Data records:
▼

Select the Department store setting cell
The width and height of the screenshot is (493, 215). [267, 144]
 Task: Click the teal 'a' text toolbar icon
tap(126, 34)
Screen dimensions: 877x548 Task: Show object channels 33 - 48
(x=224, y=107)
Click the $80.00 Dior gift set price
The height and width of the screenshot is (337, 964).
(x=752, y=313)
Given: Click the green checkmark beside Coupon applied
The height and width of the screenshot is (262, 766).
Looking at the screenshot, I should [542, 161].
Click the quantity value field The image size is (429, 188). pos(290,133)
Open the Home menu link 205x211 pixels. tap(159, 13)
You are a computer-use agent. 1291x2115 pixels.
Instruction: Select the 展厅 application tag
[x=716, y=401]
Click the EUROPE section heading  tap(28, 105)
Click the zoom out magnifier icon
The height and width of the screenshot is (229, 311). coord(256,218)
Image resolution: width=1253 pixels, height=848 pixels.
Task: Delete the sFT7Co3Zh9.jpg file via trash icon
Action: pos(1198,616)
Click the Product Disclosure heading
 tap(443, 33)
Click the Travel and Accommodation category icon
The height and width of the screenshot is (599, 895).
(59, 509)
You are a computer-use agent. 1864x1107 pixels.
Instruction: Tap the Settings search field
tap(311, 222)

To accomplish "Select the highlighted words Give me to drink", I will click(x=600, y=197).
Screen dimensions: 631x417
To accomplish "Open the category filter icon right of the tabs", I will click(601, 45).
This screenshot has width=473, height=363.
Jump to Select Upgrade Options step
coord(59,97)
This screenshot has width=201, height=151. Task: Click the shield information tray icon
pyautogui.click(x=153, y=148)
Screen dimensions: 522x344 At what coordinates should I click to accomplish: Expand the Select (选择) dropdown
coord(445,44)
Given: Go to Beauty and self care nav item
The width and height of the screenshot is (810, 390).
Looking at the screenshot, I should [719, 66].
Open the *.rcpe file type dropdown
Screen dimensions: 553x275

▲

*WORK TASK:* Extract from the data every line where "category" shows up.

*YOUR SOLUTION:*
Click the Travel and Accommodation category icon
To accomplish "Open the category filter icon right of the tabs", I will click(601, 45).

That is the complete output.